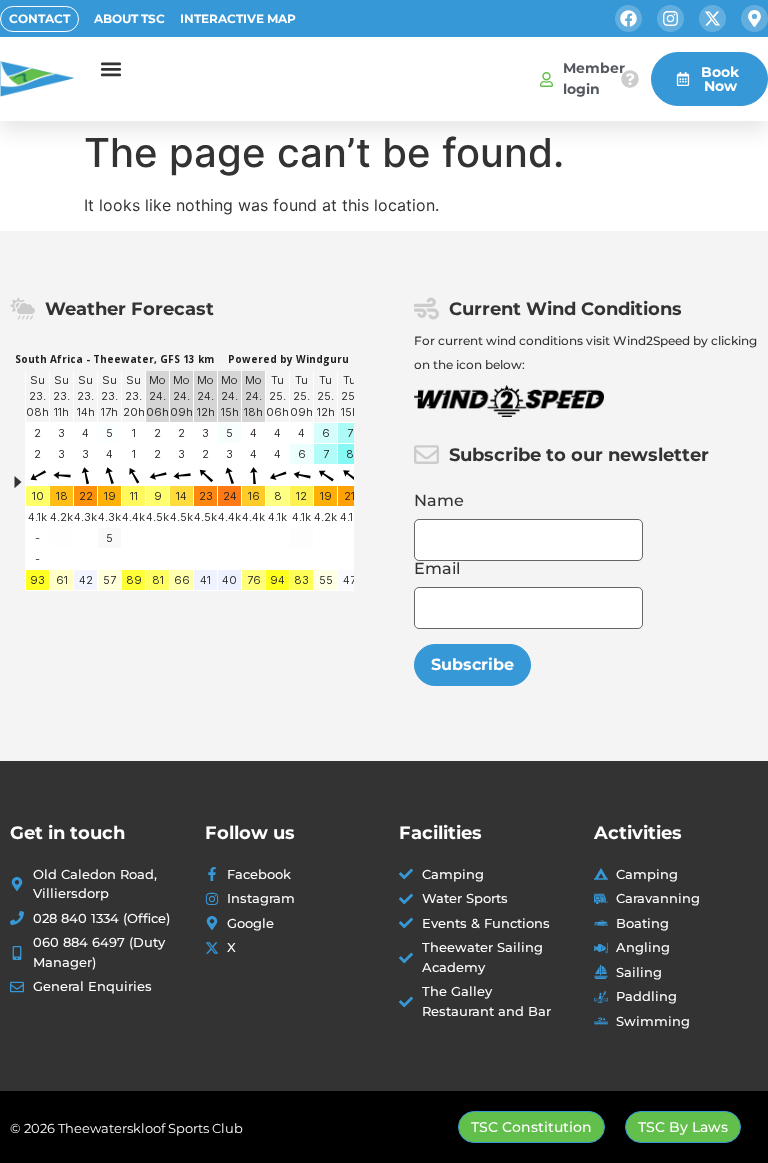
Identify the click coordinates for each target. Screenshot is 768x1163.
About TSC (129, 18)
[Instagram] (670, 18)
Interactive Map (238, 18)
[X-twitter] (712, 18)
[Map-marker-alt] (754, 18)
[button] (111, 68)
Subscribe (472, 664)
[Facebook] (628, 18)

══════════

> _What to produce_: Would you set down each line of the listing above exactly, apart from the pictures?

> _Answer to the exercise_:
Identify the click coordinates for each target. Screenshot is 768x1163.
About TSC (129, 18)
[Instagram] (670, 18)
Interactive Map (238, 18)
[X-twitter] (712, 18)
[Map-marker-alt] (754, 18)
[button] (111, 68)
Subscribe (472, 664)
[Facebook] (628, 18)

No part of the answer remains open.